» **TO DO**
Report back every line in the data that includes the string "with".

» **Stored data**

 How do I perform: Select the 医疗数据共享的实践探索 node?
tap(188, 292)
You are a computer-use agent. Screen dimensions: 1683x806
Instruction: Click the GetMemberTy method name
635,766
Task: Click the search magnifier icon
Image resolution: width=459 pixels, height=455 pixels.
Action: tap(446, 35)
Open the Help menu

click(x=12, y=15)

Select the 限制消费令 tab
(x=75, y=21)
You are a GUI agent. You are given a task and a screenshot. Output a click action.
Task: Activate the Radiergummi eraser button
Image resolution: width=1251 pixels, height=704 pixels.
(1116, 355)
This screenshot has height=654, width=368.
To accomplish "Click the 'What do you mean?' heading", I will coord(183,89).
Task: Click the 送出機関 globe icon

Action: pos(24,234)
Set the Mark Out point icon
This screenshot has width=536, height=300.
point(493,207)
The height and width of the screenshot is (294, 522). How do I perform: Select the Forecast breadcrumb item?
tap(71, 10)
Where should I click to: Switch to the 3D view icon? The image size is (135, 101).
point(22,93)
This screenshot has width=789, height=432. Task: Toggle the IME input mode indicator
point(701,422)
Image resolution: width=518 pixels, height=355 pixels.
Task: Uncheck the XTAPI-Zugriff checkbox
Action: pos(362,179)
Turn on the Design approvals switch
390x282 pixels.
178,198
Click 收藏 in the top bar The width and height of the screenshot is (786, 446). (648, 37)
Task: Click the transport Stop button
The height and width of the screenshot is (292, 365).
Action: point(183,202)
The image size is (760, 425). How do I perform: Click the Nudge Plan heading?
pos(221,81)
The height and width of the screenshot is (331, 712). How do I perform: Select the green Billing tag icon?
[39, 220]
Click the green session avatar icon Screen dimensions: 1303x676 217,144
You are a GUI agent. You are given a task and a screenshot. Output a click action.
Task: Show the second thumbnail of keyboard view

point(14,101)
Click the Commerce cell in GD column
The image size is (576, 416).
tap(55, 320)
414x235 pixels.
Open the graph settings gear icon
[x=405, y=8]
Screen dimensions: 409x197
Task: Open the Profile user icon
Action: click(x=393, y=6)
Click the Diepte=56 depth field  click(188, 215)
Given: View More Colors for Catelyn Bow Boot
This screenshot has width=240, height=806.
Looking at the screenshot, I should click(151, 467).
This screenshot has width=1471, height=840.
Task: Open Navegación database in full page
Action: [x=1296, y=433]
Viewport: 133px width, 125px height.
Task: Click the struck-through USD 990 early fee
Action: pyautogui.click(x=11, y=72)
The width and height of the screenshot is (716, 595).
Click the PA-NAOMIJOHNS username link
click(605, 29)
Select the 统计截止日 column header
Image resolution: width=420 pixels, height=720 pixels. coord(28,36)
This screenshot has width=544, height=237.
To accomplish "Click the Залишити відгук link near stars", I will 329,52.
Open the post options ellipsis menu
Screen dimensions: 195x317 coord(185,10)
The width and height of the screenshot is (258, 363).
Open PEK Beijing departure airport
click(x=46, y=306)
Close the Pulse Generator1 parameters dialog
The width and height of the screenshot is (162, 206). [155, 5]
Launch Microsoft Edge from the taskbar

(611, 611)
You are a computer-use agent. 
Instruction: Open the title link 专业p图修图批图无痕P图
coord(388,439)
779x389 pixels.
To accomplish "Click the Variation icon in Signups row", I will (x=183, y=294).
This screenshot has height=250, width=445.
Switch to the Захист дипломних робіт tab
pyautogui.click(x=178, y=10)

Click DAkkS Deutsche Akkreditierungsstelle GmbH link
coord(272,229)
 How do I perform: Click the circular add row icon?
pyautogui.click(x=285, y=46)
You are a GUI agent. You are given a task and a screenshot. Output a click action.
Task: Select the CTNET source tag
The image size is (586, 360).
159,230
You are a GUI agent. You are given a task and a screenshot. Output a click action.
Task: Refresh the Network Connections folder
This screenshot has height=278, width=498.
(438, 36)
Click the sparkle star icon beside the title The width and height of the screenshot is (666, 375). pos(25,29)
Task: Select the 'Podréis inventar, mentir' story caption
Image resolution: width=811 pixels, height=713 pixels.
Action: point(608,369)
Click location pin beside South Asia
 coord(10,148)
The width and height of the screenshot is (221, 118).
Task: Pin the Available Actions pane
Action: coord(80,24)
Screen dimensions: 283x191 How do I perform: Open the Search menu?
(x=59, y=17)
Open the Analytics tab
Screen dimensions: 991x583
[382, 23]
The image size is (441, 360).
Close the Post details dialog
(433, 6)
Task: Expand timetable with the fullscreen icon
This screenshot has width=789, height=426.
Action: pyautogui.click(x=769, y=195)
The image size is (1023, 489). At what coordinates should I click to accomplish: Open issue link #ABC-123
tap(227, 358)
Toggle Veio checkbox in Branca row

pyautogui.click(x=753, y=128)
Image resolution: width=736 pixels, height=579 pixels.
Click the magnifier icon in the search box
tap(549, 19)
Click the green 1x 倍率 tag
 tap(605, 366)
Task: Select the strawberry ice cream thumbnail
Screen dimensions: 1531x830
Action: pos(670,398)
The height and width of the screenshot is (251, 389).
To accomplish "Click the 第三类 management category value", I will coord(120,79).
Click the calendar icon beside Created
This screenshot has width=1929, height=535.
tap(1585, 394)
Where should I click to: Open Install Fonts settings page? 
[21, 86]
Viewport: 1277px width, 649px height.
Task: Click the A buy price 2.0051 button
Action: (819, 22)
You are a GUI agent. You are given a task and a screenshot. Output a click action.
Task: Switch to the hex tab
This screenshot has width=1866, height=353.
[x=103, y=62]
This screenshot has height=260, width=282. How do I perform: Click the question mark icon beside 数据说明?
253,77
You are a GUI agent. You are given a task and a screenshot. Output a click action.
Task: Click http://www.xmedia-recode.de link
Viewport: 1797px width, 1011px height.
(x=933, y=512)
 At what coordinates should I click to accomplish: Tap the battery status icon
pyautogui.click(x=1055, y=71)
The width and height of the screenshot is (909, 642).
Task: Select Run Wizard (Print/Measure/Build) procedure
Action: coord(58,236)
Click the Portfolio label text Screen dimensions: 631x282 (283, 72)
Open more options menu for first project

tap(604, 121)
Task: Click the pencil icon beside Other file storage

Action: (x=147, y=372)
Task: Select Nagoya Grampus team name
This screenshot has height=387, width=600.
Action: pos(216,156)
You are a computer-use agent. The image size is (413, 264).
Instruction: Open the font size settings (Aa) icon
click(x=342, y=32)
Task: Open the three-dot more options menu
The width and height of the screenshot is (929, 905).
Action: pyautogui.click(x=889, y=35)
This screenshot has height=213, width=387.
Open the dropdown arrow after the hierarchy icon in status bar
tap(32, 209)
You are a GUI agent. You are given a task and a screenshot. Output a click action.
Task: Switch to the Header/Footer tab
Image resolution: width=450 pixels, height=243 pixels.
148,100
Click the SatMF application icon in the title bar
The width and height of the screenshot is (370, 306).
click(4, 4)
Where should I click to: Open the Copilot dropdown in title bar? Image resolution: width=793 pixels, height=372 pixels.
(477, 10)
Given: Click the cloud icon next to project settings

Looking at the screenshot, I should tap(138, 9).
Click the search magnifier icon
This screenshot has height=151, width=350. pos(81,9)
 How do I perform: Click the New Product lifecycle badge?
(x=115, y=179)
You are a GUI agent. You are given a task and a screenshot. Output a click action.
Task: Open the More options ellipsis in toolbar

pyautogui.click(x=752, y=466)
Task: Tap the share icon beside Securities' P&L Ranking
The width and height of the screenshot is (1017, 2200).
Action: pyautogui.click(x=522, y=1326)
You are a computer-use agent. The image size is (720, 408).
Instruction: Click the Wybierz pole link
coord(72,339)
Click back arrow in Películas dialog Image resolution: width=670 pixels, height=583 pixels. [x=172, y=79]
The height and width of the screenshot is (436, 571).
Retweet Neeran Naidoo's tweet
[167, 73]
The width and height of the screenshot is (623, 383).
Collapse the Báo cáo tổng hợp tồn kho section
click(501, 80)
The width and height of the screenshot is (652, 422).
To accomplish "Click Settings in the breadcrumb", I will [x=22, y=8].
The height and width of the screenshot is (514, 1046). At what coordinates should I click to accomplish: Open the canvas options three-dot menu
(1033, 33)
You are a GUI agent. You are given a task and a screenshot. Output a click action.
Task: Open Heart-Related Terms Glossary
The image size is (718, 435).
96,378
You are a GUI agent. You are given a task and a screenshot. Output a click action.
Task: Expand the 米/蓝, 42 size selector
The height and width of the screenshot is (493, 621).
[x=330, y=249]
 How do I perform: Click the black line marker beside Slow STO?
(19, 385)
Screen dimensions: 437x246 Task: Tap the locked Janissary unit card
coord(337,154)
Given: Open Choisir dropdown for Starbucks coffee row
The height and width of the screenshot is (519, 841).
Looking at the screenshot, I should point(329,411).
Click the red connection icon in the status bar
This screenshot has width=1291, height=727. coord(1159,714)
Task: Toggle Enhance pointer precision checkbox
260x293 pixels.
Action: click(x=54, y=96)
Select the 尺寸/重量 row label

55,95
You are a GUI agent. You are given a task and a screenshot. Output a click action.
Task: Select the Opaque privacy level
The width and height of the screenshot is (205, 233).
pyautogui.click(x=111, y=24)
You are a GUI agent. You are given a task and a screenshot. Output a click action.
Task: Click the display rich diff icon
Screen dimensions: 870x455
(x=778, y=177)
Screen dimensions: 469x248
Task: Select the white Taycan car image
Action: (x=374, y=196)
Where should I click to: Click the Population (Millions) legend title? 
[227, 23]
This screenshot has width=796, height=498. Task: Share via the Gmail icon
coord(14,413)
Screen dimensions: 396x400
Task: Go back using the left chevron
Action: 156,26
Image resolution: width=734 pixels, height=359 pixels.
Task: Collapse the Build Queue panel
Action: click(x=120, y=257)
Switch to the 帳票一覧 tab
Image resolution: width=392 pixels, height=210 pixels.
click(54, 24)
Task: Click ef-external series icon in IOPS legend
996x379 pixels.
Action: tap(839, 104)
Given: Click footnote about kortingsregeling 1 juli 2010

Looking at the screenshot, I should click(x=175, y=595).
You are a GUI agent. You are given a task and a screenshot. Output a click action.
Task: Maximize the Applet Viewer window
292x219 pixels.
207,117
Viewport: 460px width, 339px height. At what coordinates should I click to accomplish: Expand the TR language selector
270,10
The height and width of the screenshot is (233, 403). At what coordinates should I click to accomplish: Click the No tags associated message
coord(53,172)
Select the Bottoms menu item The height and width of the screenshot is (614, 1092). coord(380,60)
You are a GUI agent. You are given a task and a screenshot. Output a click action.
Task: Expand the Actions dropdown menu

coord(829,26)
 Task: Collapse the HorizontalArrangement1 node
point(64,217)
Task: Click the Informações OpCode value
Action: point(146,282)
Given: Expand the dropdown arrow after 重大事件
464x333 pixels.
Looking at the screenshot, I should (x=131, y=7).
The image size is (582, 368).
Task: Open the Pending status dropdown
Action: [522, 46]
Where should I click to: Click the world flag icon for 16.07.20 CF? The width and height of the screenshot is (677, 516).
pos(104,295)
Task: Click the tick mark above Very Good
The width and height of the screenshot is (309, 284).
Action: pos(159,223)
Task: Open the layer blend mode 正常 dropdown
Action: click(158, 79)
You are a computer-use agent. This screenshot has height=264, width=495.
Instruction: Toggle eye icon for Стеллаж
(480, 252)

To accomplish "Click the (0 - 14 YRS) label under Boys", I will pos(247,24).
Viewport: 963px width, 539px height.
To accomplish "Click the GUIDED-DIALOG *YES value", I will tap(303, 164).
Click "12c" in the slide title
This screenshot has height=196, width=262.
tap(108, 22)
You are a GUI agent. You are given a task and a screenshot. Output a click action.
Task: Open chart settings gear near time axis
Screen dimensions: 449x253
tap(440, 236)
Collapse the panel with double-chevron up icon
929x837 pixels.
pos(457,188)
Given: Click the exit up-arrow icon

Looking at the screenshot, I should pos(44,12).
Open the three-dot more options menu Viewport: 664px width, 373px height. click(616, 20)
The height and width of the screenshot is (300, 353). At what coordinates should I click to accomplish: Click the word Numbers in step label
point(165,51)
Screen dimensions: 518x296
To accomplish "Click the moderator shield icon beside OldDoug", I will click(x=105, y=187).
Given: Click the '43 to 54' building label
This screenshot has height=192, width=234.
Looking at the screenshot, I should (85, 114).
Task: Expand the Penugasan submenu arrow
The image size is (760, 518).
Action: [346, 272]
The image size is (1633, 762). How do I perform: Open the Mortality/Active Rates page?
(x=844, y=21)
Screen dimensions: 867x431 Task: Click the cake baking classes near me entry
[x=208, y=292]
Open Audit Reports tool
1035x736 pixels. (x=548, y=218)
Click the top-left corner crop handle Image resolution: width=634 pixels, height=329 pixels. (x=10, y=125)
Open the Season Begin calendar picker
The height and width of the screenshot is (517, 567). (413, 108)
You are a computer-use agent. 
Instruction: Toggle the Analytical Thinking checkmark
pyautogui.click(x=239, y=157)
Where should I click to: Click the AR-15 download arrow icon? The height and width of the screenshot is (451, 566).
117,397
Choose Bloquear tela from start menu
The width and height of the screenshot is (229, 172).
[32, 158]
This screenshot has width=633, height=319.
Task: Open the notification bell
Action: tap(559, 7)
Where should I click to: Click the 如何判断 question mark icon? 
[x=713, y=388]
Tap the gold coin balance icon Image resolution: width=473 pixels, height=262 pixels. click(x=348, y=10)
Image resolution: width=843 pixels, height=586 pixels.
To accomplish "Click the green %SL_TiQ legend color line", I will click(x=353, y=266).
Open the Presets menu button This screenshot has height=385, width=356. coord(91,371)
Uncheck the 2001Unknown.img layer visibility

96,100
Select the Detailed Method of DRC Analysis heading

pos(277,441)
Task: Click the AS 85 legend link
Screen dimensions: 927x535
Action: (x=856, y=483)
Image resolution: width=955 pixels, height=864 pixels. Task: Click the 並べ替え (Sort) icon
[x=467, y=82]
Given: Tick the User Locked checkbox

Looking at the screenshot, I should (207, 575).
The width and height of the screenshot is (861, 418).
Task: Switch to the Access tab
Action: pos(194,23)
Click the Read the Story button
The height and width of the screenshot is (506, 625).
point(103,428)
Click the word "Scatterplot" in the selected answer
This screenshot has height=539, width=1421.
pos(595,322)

» **ANSWER BOX**
Task: Expand timetable with the fullscreen icon
Collapse the panel with double-chevron up icon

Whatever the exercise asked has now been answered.